Gold prices gained in Asia on Friday with minutes from the Bank of Japan casting a shadow on easy monetary policies.
On the Comex division of the New York Mercantile Exchange, gold for April delivery rose 0.17% to $1,267.00 a troy ounce.
Silver futures for May delivery rose 0.4% to $16.055 a troy ounce, while copper futures for May delivery edged up 0.31% to $2.295 a pound.
The Bank of Japan board had a sharp debate on whether to follow some European central banks and add negative interest rates to its aggressive monetary easing program, leading to a tight 5 to 4 vote on adopting the new policy, the minutes of the bank's Jan. 28-29 meeting released Friday showed.
Overnight, gold built on gains from the previous day's surge on Thursday, as investors continued to react to a surprising move from the Federal Reserve to lower its interest rate forecast for the near-term future.

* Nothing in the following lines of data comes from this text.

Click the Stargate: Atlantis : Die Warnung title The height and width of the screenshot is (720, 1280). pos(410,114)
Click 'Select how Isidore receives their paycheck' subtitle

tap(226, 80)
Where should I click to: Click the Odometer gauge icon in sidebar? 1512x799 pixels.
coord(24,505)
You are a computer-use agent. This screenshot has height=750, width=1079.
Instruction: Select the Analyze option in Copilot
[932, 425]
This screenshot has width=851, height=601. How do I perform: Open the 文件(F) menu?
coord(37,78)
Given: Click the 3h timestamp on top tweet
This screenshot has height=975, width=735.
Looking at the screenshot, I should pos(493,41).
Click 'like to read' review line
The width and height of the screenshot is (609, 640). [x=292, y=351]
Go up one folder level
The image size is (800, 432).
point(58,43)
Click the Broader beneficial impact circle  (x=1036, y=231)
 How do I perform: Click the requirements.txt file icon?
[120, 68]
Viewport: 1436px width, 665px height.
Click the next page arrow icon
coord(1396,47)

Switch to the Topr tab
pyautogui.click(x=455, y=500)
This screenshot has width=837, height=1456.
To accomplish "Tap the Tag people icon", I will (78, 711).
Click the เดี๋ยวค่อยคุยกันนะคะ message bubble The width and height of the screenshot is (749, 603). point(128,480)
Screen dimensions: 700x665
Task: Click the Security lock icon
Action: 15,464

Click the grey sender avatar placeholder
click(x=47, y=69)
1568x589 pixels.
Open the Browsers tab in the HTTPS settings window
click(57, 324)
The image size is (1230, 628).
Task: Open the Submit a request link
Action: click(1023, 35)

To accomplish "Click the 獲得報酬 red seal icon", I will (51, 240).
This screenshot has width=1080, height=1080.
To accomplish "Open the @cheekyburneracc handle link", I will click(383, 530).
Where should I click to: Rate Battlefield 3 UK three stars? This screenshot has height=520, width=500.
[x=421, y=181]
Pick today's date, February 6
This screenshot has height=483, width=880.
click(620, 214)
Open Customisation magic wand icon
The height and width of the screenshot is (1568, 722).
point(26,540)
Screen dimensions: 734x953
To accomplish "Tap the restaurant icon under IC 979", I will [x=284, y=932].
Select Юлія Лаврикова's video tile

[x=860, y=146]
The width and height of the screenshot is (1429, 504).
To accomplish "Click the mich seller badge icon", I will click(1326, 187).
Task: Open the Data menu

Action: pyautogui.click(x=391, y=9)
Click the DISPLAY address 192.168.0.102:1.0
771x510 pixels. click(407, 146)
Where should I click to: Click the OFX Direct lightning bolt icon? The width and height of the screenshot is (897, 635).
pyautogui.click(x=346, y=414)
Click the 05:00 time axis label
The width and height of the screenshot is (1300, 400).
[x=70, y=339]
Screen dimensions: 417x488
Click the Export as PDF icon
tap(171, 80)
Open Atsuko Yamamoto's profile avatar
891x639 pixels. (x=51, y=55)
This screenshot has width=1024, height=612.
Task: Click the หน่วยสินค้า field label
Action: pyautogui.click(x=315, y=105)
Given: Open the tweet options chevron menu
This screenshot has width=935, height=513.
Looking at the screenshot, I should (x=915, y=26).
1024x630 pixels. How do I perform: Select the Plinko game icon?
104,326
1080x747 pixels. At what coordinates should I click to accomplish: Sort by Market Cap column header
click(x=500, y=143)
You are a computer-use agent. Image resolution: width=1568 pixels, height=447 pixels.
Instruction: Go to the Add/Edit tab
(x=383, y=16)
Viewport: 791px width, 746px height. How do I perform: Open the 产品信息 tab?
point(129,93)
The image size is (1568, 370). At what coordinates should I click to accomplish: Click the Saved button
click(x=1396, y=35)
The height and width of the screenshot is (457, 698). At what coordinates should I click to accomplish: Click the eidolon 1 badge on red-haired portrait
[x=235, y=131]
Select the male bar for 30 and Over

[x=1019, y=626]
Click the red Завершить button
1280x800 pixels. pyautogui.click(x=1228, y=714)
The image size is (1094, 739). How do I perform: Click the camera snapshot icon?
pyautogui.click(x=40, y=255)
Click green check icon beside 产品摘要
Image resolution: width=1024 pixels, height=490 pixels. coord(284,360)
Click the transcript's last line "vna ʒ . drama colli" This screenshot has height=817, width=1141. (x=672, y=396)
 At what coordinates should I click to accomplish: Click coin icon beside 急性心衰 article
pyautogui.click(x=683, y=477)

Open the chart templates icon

Gold rose considerably on Thursday, one day after the Federal Open Market Committee (FOMC) maintained the target range on its benchmark Federal Funds Rate at a level between 0.25 and 0.50%. The Fed concluded its two-day March meeting without adjusting rates, amid heightened global financial and economic risks and moderate firming of inflation. It marked the second consecutive meeting the FOMC left short-term rates unchanged, after the U.S. central bank ended a seven-year zero interest rate policy by raising rates 25 basis points in mid-December.
More importantly, the FOMC cut its rate outlook for the next 21 months lowering its 2016 forecast by 50 basis points to 0.88% and 50 basis points by the end of next year to 1.88%. Implicitly, the Fed's updated forecast suggests that the FOMC could raise rates only twice this year, down from previous estimates of four. On Thursday, the Federal Reserve Bank of New York held the Federal Funds Rate at 0.37%. The effective Fed Funds Rate traded in between 0.35 and 0.50%, as $67 billion in trades were exchanged.
Any rate hikes this year are viewed as bearish for gold, which struggles to compete with high-yield bearing assets in rising rate environments.
Also on Thursday, the labor market remained steady as new jobless claims ticked up by 7,000 to 265,000. At 268,000, the four-week average stayed relatively low.